Après l'échec de sa tentative d'assassinat contre un candidat politique, Travis Bickle reporte sa violence sur le proxénète d'Iris, la jeune prostituée qu'il cherchait à sauver, dans une fusillade sanglante qui le laisse grièvement blessé. Contre toute attente, la presse et l'opinion publique célèbrent Travis comme un héros ayant sauvé une mineure de l'exploitation sexuelle, une ironie amère soulignée par le montage final du film. Cette conclusion ambiguë, que Scorsese lui-même a présentée comme un possible fantasme agonisant de Travis plutôt qu'une réalité factuelle, laisse planer un doute permanent sur la nature véritablement héroïque ou simplement chanceuse de cette rédemption publique.
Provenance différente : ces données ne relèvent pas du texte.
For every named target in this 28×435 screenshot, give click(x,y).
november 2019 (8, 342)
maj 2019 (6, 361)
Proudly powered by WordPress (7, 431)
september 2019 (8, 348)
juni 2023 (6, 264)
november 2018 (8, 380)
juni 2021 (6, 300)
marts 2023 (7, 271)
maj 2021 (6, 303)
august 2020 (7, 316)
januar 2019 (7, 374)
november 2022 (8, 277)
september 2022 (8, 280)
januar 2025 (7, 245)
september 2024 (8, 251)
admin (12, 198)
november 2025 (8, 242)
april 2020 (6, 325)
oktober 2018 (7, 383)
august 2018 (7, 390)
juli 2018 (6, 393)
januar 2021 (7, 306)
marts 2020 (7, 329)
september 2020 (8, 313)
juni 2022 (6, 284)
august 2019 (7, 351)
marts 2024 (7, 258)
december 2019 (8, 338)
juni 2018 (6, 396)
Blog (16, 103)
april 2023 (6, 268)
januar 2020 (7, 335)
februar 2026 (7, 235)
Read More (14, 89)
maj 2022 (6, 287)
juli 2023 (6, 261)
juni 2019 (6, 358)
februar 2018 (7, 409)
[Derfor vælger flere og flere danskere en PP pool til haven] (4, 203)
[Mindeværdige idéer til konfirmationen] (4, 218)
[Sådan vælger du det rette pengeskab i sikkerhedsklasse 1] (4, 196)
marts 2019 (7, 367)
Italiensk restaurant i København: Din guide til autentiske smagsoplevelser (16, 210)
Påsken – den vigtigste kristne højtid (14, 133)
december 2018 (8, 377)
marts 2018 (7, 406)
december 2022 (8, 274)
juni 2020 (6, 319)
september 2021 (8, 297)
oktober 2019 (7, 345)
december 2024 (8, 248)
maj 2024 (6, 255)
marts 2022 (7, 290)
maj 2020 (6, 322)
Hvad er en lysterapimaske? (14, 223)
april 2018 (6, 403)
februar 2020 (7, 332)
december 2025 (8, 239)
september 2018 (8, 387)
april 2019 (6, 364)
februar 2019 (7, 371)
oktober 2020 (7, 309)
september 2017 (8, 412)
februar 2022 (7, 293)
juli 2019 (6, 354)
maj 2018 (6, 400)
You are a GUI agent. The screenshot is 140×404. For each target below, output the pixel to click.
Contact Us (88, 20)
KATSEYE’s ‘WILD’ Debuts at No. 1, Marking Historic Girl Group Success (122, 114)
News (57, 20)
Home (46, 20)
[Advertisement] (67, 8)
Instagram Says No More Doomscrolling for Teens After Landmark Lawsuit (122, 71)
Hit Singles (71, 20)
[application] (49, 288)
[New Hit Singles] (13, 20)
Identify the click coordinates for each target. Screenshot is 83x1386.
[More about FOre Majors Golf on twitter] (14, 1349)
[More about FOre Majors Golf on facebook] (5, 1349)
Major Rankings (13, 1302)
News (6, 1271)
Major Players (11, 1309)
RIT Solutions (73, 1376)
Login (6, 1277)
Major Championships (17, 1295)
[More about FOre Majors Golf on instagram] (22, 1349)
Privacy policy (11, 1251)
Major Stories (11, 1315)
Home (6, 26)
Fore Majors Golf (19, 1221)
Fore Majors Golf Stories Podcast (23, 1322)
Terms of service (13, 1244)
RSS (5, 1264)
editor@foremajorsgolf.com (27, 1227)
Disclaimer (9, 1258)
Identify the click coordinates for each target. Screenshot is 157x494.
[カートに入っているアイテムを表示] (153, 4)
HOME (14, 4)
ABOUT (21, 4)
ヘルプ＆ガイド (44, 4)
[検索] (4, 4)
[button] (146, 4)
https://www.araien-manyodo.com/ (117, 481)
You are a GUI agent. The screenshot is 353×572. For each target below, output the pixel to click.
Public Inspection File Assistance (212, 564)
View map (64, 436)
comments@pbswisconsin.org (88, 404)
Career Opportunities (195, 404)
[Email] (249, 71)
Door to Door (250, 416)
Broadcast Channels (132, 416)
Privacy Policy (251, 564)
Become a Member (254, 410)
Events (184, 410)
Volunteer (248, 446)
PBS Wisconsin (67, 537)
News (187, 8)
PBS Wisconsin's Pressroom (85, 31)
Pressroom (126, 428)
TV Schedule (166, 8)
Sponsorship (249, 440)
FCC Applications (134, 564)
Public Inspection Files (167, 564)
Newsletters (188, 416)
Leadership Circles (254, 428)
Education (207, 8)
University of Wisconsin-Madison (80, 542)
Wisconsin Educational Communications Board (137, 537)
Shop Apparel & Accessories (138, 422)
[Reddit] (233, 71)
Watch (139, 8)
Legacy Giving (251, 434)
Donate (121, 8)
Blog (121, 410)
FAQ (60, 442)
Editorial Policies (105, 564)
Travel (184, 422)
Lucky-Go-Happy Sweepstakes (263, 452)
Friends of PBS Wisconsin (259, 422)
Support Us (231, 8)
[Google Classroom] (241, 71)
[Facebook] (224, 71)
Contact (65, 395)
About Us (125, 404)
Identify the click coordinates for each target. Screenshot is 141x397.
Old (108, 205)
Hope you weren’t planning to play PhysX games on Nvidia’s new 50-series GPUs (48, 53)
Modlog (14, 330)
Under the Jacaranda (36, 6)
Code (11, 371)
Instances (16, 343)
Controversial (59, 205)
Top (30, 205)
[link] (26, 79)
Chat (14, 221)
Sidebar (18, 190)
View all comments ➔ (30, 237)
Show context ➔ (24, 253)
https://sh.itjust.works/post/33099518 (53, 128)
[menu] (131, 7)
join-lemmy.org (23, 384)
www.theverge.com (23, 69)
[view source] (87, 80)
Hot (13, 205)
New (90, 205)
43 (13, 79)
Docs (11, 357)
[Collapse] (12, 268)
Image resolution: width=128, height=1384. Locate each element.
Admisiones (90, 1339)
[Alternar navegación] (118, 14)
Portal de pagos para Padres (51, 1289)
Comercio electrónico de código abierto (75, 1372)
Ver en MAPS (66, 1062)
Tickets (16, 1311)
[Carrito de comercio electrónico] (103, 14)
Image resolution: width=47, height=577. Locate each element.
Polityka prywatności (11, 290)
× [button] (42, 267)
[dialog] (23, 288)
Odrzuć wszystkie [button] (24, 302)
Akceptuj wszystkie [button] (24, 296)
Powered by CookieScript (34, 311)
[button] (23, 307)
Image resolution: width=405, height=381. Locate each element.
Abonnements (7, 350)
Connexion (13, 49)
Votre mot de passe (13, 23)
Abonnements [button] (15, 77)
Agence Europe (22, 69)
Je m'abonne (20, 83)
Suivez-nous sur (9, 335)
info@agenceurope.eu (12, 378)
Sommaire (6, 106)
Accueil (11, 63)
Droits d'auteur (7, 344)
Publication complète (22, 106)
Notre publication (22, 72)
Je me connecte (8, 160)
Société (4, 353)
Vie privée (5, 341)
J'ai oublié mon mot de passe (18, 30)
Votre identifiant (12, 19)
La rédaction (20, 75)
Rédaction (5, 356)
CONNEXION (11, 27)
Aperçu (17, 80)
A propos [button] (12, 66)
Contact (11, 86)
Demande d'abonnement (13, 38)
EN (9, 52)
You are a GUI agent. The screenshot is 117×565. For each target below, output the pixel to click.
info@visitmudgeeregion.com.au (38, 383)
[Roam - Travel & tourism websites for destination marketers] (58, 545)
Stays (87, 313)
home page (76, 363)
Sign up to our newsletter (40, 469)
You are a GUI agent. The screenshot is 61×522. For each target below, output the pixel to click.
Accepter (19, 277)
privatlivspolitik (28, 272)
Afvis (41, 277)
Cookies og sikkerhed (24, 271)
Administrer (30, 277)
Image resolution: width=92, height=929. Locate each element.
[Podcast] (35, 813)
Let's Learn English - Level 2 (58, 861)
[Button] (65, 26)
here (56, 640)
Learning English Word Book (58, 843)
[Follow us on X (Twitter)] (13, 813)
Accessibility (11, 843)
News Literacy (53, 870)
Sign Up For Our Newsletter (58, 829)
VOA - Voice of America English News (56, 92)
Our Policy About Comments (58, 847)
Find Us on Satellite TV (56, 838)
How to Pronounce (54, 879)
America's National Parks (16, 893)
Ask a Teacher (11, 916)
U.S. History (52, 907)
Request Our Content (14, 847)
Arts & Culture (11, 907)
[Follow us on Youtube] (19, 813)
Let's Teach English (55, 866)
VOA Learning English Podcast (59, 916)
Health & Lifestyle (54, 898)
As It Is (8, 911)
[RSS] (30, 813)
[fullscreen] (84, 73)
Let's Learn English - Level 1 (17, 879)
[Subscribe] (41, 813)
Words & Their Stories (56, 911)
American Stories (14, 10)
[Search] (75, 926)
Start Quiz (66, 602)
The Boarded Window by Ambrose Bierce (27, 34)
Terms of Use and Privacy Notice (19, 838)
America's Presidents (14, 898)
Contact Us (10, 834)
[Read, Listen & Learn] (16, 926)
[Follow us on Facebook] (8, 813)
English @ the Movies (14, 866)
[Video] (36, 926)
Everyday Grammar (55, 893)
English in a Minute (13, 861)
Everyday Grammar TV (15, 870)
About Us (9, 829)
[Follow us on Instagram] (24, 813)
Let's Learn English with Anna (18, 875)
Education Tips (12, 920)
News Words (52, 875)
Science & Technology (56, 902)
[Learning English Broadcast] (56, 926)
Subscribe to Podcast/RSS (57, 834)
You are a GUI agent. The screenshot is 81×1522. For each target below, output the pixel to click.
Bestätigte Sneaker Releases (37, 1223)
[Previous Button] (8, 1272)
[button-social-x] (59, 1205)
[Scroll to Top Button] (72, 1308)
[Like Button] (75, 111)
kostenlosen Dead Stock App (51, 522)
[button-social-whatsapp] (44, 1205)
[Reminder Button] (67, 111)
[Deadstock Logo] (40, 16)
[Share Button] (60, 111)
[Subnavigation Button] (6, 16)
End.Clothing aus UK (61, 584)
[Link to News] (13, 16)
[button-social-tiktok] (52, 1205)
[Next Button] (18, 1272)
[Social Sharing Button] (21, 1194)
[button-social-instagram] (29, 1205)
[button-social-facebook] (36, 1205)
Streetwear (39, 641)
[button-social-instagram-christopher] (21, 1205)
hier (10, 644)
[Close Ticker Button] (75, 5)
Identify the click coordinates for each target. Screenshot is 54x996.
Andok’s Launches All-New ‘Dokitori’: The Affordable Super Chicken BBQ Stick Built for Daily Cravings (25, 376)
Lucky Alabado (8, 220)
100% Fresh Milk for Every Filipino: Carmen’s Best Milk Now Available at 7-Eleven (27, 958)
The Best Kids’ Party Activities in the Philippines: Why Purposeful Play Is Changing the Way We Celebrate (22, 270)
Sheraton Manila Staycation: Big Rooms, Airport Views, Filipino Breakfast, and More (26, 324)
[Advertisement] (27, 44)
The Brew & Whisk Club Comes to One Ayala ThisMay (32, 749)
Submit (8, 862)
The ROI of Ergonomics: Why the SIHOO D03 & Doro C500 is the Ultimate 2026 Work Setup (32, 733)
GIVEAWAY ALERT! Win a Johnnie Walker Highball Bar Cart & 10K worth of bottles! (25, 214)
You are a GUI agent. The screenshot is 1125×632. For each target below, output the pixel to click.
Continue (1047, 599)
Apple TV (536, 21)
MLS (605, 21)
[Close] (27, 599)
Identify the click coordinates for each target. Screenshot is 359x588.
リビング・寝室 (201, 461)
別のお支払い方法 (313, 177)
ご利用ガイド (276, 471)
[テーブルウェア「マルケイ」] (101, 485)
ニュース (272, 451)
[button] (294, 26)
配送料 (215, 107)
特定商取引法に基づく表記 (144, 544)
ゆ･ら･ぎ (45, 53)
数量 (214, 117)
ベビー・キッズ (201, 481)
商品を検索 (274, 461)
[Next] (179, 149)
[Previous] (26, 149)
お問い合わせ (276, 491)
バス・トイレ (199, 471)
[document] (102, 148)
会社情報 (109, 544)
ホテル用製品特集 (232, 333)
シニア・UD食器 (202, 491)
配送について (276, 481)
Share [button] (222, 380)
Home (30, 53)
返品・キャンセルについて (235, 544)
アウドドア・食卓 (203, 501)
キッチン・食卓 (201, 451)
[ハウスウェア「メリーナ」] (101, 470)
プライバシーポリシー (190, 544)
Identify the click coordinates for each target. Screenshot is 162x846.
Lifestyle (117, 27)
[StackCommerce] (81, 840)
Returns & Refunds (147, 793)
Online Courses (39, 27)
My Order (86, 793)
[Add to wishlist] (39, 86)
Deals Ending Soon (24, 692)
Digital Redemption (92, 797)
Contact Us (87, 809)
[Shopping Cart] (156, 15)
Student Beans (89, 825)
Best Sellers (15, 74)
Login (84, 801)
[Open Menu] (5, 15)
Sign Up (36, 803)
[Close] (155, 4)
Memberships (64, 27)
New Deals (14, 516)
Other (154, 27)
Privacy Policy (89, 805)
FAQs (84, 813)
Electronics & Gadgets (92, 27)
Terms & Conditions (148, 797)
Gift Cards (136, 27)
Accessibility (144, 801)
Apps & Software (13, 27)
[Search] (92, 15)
Le titre Taxi Driver désigne directement la profession de Travis Bickle, chauffeur de taxi nocturne sillonnant les rues de New York, un poste d'observation privilégié depuis lequel il assiste, impuissant puis de plus en plus obsédé, à la décadence morale de la ville qu'il finit par vouloir purger par la violence.
La partition de Bernard Herrmann, mêlant saxophone jazz mélancolique et cordes anxiogènes, constitue le dernier travail du compositeur avant sa mort survenue le jour même où il achevait son enregistrement, conférant au film une atmosphère à la fois envoûtante et inquiétante devenue culte parmi les amateurs de musique de film.
Près de cinquante ans après sa sortie, Taxi Driver demeure une référence incontournable du cinéma américain des années 1970, régulièrement citée par de nombreux cinéastes contemporains et considérée comme l'un des sommets de la collaboration entre Martin Scorsese et Robert De Niro.
Les amateurs du film pourront se tourner vers Joker, qui reprend explicitement plusieurs éléments visuels et thématiques de Taxi Driver dans son exploration de la dérive psychologique d'un homme solitaire, ou vers American Psycho, qui partage cette même plongée dans la psyché déviante d'un narrateur new-yorkais aliéné.